Stored items from a collection ->
+---+
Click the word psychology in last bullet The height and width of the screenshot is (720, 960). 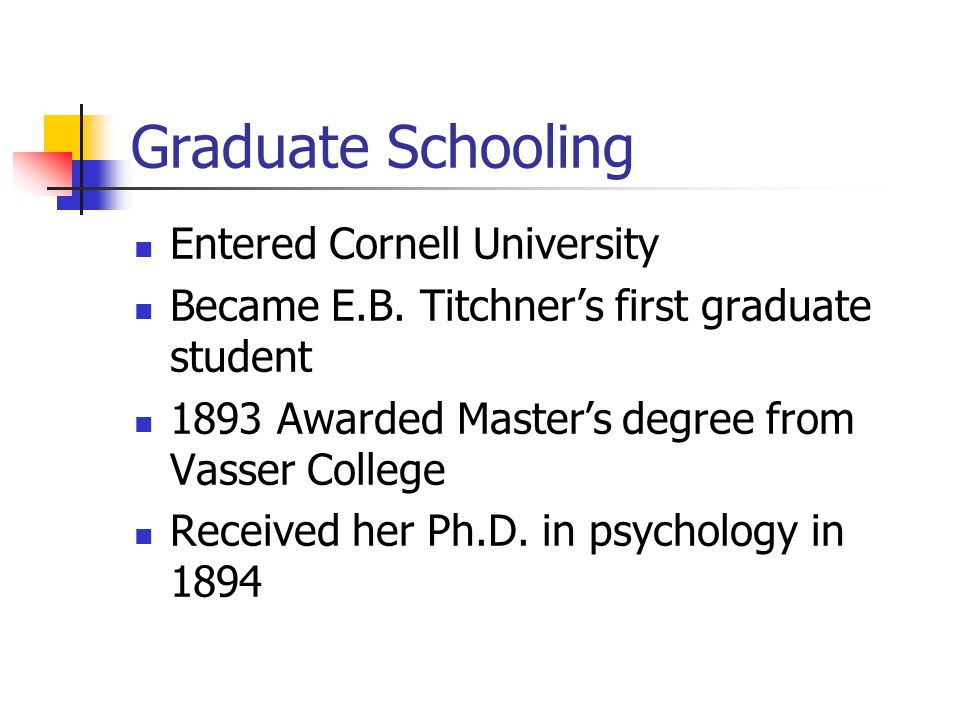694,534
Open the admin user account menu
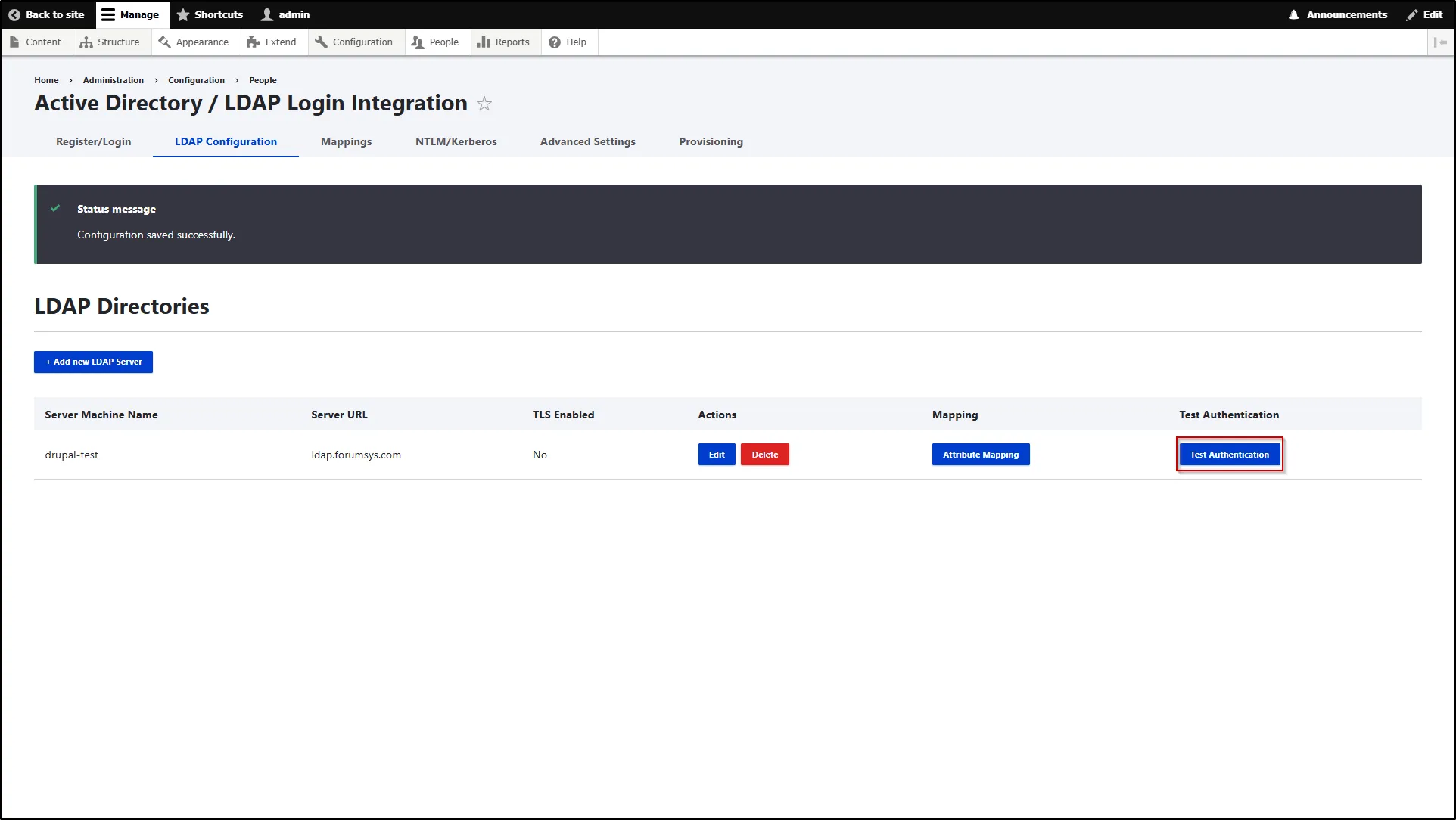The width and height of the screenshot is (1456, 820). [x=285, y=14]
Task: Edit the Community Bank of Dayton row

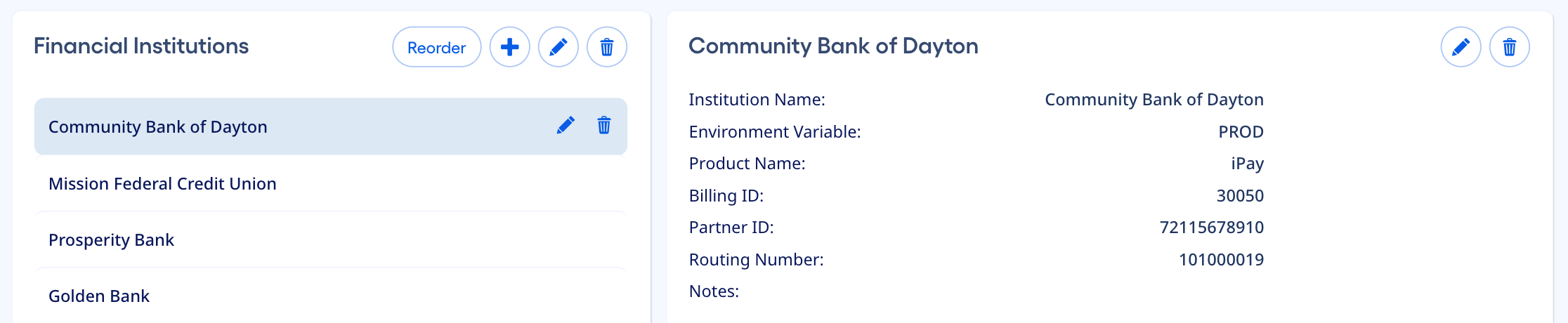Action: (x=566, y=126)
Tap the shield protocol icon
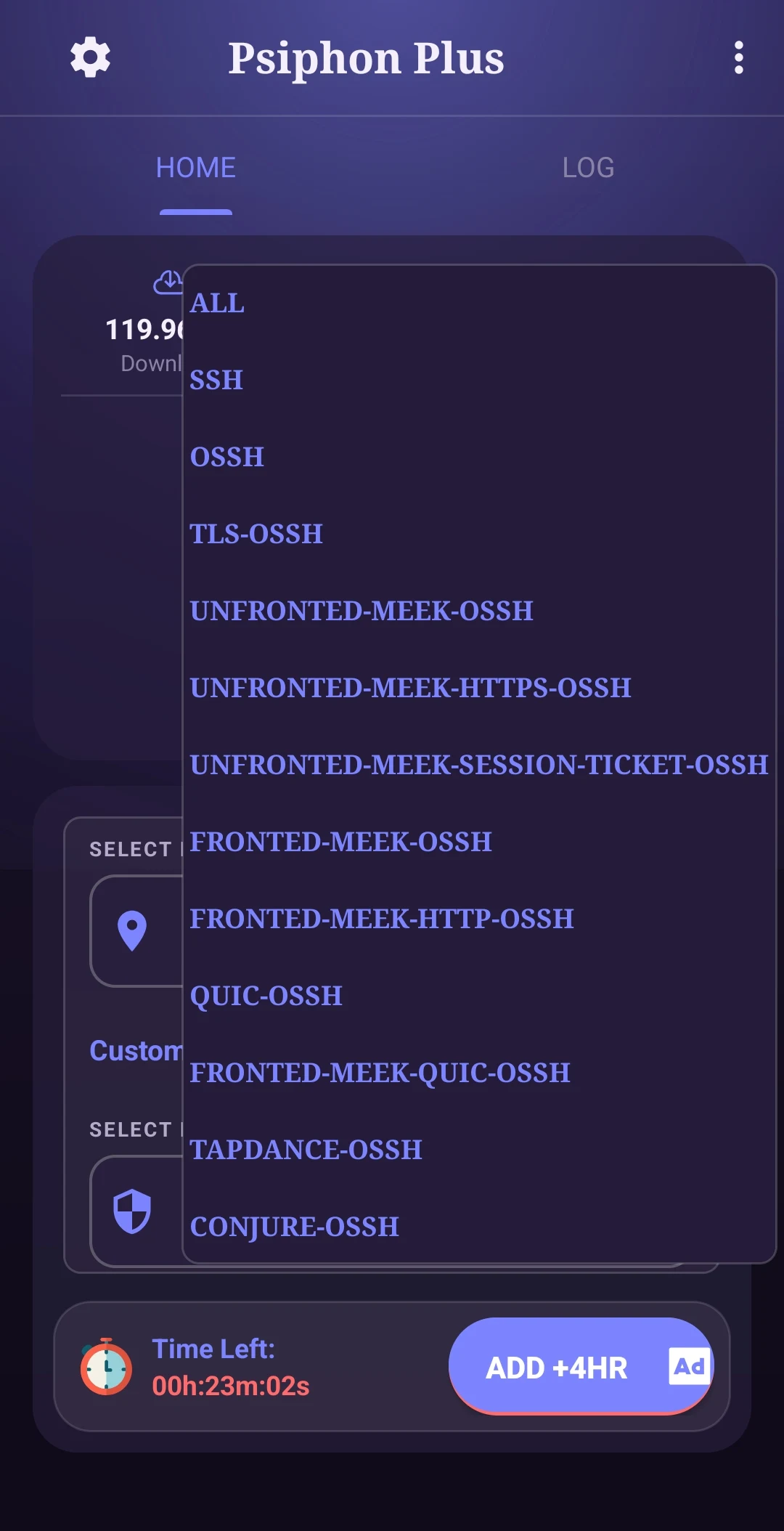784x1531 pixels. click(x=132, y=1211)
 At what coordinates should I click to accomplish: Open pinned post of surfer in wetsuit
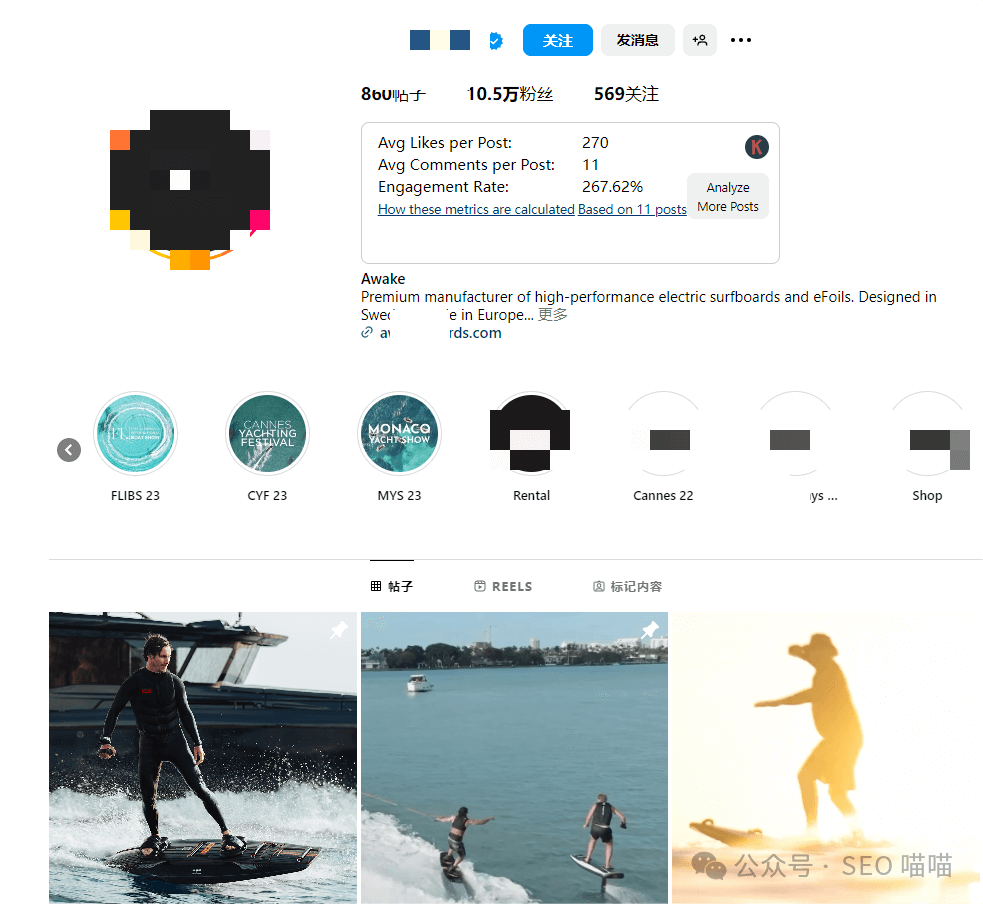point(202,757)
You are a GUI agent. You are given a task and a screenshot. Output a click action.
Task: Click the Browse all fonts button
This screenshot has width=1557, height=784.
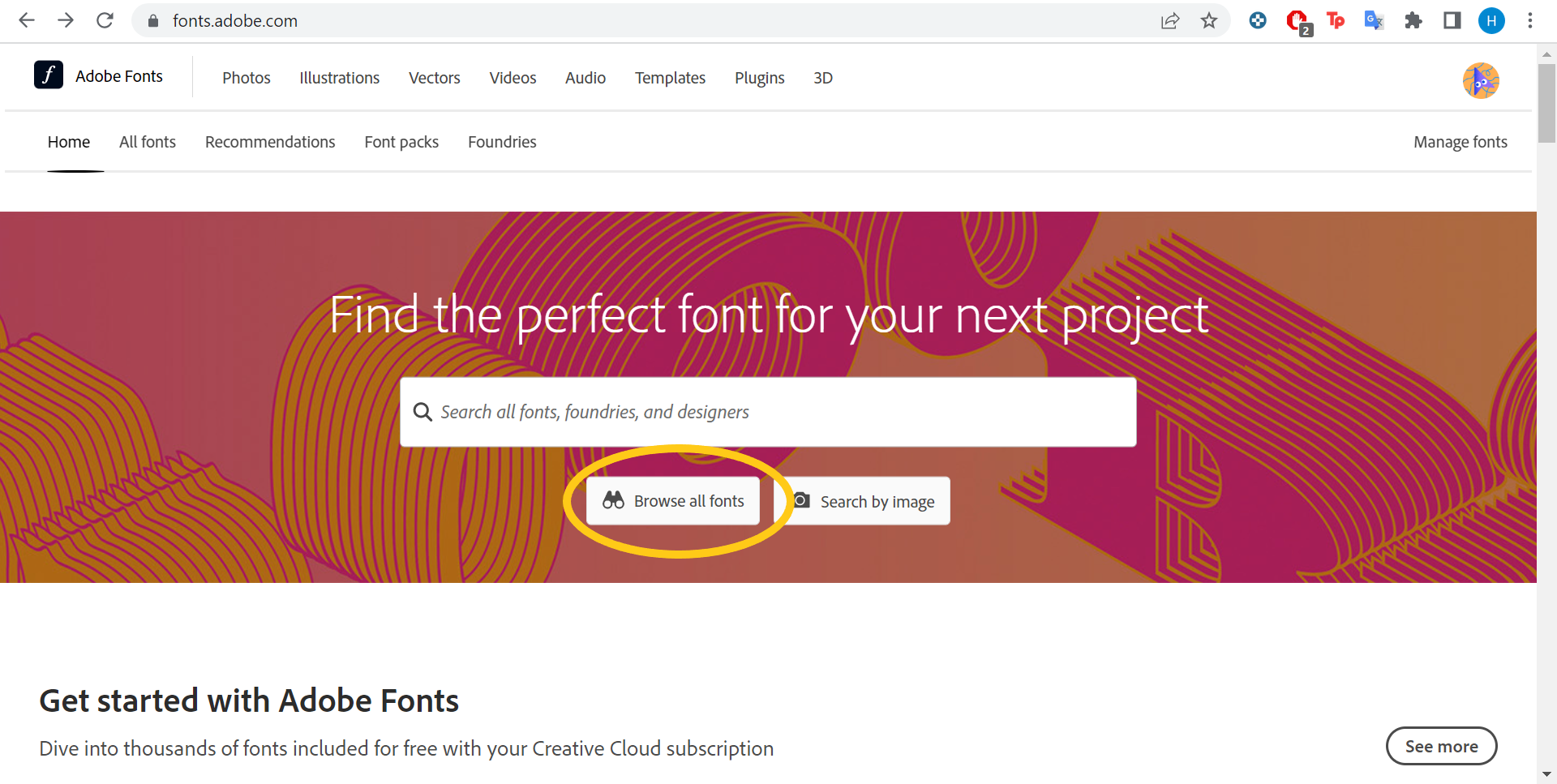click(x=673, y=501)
+---+
TASK GOAL ->
Please copy out, word for word, the stretch of the data from the line containing "You are a GUI" through the end of the data, with both ends included. Omit the pictures.

ANSWER IN FULL ->
You are a GUI agent. You are given a task and a screenshot. Output a click action.
Task: Click the Browse all fonts button
This screenshot has width=1557, height=784.
click(x=673, y=501)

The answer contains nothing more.